The Bard's legacy is still strongly felt around the world, with his influence upon the English language showing little sign of relenting.

Even those who never want to hear his name again after studying the tragedies at school must accept that Shakespeare is everywhere. His plays are still widely considered the pinnacle and his mastery of words continues to impress and inspire.

Only recently has Benedict Cumberbatch tackled arguably the most challenging of Shakespeare's roles, Hamlet, on the London stage, while Michael Fassbender won critical acclaim as Macbeth in last year's big screen adaptation.

There is an exciting range of events planned up and down the country to commemorate the 400th anniversary this month, from plays and classical concerts to TV specials and historical walks.

Shakespeare's impact on our culture is impossible to ignore.

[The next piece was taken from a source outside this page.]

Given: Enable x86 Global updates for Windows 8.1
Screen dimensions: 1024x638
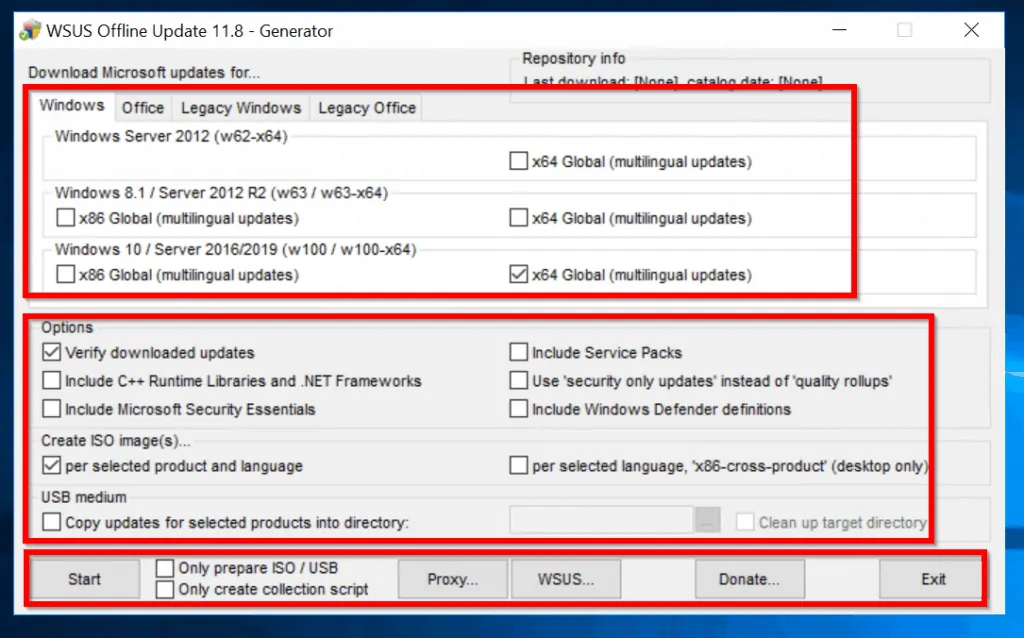Looking at the screenshot, I should click(65, 217).
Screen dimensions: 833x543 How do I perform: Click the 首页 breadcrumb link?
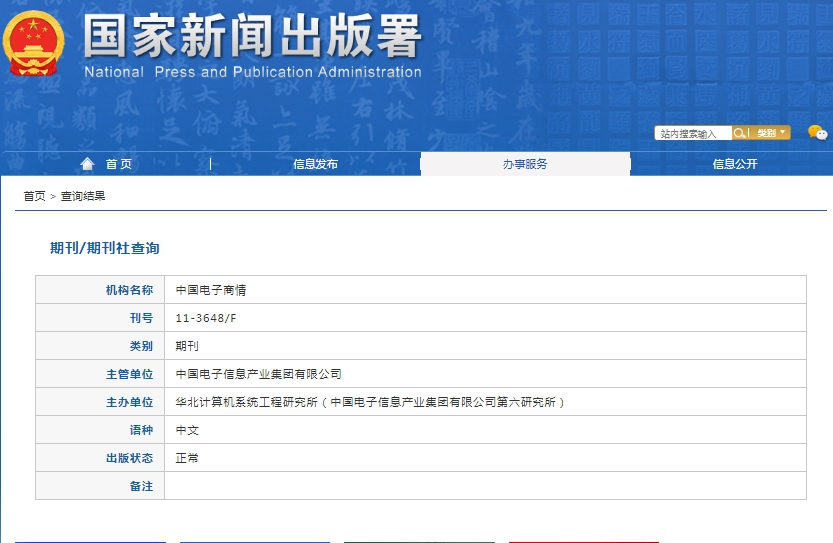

Whether you love the likes of Othello and A Midsummer Night's Dream or insist you "don't do Shakespeare", hundreds of phrases coined by his pen are still in wide usage today.

Ever found yourself hungover after "too much of a good thing" or angrily muttering "for goodness sake"? Perhaps a friend has had you "in stitches" after cracking a particularly witty joke, or a noisy neighbour's party meant you didn't "sleep one wink"?

It is not always clear whether a word or phrase was already in existence in Shakespeare's lifetime or if he invented it but regardless, his plays often provide us with the earliest recorded use of many.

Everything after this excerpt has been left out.